Step 2: Write goals for each phase

Days 1–30 goals should be almost entirely about learning — not contribution. Pressure to deliver in the first month produces shortcuts that cause problems later. The best 30-day goal is: "Understand the team's situation well enough to contribute confidently in month two."

Days 31–60 goals should be about one or two meaningful contributions — not a full project portfolio. Quality over breadth. The best 60-day mark looks like: one thing shipped, one relationship built, one process understood deeply.

Days 61–90 goals should have an ownership flavor — a recommendation, a plan, or leading a decision. This is the signal that onboarding is working: the new person is adding judgment, not just labor.

Step 3: Define success indicators for each phase

Success indicators are how you'll know each phase went well. They don't need to be metrics — they can be behavioral ("can explain the team's top priorities without notes") or output-based ("first project shipped with fewer than X revision cycles"). Write at least one per phase.

Step 4: Identify risks and mitigation

What would slow the plan down? Common risks: key stakeholders unavailable, unclear ownership of a decision, documentation doesn't exist. Write one or two risks per phase and a mitigation plan — this makes the plan honest and shows you've thought critically about execution, not just intent.

4 examples by role type

New engineering manager

Days 1–30: Meet every report 1:1, understand each person's development goals and current challenges. Read all the architecture docs, post-mortems, and incident reviews. Learn the on-call rotation and have sat in on one incident response.

Days 31–60: Run the first team retrospective. Deliver one process improvement (shorter sprint ceremonies, cleaner ticket hygiene, etc.). Have given substantive feedback to at least 3 reports.

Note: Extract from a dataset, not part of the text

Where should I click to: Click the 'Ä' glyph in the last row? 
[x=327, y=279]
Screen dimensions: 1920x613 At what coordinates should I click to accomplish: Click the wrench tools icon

Days 61–90: Own the team's quarterly planning process. Have written a 6-month development plan for each report. The team's delivery predictability has improved.

New head of marketing

Days 1–30: Audit all existing channels: website traffic, paid performance, email, content. Understand the sales pipeline and where marketing is credited. Meet every sales rep and understand their main objections.

Days 31–60: Identify the highest-leverage growth lever. Propose a revised marketing strategy with a 6-month roadmap. Run the first campaign with the new hypothesis.

Days 61–90: Have revised the attribution model. Pipeline influence from marketing has a clear measurement framework. The team's roadmap is public and aligned with sales.

New product manager

Days 1–30: Talk to 10 customers. Understand the current roadmap and the reasoning behind each item. Map all the stakeholder relationships and decision rights.

Days 31–60: Own the next sprint planning end-to-end. Ship one small feature and run the retrospective. Have identified the most underserved customer segment.

Days 61–90: Presented a revised 6-month roadmap to leadership. Have a clear framework for prioritization that the team and stakeholders understand. Running the next quarterly planning cycle independently.

New employee (individual contributor)

Days 1–30: Understand how the team works: standups, code review process, documentation standards. Have shipped one small, well-scoped task. Know who to ask for each type of question.

Days 31–60: Own a project end-to-end (planning, execution, review). Have given feedback in at least one code or design review. Running weekly tasks independently without checking in on process.

Days 61–90: Have identified one area to improve (process, tooling, documentation) and proposed or implemented it. Can onboard the next new hire on the basics. Operating without regular check-ins.